What, then, distinguishes Bauer's nation from the mystical and self-sufficient "national spirit" of the spiritualists?

Bauer sets up an impassable barrier between the "distinctive feature" of nations (national character) and the "conditions" of their life, divorcing the one from the other. But what is national character if not a reflection of the conditions of life, a coagulation of impressions derived from environment? How can one limit the matter to national character alone, isolating and divorcing it from the soil that gave rise to it?

Further, what indeed distinguished the English nation from the American nation at the end of the eighteenth and the beginning of the nineteenth centuries, when America was still known as New England? Not national character, of course; for the Americans had originated from England and had brought with them to America not only the English language, but also the English national character, which, of course, they could not lose so soon; although, under the influence of the new conditions, they would naturally be developing their own specific character. Yet, despite their more or less common character, they at that time already constituted a nation distinct from England! Obviously, New England as a nation differed then from England as a nation not by its specific national character, or not so much by its national character, as by its environment and conditions of life, which were distinct from those of England.

It is therefore clear that there is in fact no single distinguishing characteristic of a nation. There is only a sum total of characteristics, of which, when nations are compared, sometimes one characteristic (national character), sometimes another (language), or sometimes a third (territory, economic conditions), stands out in sharper relief. A nation constitutes the combination of all these characteristics taken together.

Bauer's point of view, which identifies a nation with its national character, divorces the nation from its soil and converts it into an invisible, self-contained force. The result is not a living and active nation, but something mystical, intangible and supernatural. For, I repeat, what sort of nation, for instance, is a Jewish nation which consists of Georgian, Daghestanian, Russian, American and other Jews, the members of which do not understand each other (since they speak different languages), inhabit different parts of the globe, will never see each other, and will never act together, whether in time of peace or in time of war?!

No, it is not for such paper "nations" that Social-Democracy draws up its national programme. It can reckon only with real nations, which act and move, and therefore insist on being reckoned with.

Bauer is obviously confusing nation, which is a historical category, with tribe, which is an ethnographical category.

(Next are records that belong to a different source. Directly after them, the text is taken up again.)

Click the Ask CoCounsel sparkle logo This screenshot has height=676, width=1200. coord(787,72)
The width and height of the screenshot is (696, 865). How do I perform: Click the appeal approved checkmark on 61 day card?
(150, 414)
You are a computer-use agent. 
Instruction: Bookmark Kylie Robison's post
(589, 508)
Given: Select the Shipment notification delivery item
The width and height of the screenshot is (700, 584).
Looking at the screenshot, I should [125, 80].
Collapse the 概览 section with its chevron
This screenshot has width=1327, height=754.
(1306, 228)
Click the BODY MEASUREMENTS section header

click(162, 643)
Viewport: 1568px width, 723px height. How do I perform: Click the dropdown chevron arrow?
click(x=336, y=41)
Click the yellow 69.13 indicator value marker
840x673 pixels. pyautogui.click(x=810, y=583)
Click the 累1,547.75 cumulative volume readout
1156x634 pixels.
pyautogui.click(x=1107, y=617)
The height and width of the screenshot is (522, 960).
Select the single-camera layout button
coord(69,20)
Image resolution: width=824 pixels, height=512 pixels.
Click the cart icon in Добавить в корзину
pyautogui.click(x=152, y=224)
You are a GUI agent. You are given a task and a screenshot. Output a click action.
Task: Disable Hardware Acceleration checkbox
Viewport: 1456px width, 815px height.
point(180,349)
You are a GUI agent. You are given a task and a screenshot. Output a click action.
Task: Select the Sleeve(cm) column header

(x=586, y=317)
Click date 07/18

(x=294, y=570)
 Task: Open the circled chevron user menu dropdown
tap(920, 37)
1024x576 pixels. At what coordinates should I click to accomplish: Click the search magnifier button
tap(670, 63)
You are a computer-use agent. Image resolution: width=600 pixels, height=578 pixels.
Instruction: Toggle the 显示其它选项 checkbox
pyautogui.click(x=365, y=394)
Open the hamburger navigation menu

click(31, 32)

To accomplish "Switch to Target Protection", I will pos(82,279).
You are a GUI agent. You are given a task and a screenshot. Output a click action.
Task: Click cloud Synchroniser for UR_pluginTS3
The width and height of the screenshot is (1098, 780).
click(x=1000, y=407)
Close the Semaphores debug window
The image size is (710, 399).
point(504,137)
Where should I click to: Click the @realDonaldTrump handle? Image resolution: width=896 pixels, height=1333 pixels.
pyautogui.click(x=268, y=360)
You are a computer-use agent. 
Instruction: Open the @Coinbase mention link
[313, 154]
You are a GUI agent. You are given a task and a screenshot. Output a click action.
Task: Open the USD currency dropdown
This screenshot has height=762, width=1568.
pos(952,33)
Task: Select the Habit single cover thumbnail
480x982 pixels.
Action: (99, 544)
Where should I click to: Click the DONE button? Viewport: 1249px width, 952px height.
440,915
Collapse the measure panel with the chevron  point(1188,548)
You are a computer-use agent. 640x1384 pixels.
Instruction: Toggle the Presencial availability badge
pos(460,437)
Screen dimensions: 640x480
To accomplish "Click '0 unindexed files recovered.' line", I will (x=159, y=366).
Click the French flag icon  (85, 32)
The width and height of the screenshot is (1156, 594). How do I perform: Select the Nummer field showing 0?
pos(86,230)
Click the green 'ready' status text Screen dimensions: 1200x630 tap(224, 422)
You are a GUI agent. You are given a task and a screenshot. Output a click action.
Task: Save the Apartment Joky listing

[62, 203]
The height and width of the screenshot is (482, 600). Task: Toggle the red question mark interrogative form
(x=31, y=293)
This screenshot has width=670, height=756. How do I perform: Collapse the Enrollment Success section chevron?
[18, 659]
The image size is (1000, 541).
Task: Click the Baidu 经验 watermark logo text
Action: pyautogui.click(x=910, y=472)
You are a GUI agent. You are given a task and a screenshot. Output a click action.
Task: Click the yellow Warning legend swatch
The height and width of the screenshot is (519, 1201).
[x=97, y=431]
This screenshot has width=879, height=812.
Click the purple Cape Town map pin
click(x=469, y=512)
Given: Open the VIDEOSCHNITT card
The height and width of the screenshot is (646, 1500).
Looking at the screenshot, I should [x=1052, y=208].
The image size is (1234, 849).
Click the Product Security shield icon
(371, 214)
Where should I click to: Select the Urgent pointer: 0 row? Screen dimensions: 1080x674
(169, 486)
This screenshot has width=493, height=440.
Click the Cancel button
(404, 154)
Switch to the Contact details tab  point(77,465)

However, Bauer himself apparently feels the weakness of his position. While in the beginning of his book he definitely declares the Jews to be a nation, he corrects himself at the end of the book and states that "in general capitalist society makes it impossible for them (the Jews) to continue as a nation," by causing them to assimilate with other nations. The reason, it appears, is that "the Jews have no closed territory of settlement," whereas the Czechs, for instance, have such a territory and, according to Bauer, will survive as a nation. In short, the reason lies in the absence of a territory.

By arguing thus, Bauer wanted to prove that the Jewish workers cannot demand national autonomy, but he thereby inadvertently refuted his own theory, which denies that a common territory is one of the characteristics of a nation.

But Bauer goes further. In the beginning of his book he definitely declares that "the Jews have no common language, and yet are a nation." But hardly has he reached p. 130 than he effects a change of front and just as definitely declares that "unquestionably, no nation is possible without a common language" (our italics).

Bauer wanted to prove that "language is the most important instrument of human intercourse," but at the same time he inadvertently proved something he did not mean to prove, namely, the unsoundness of his own theory of nations, which denies the significance of a common language.

Thus this theory, stitched together by idealistic threads, refutes itself.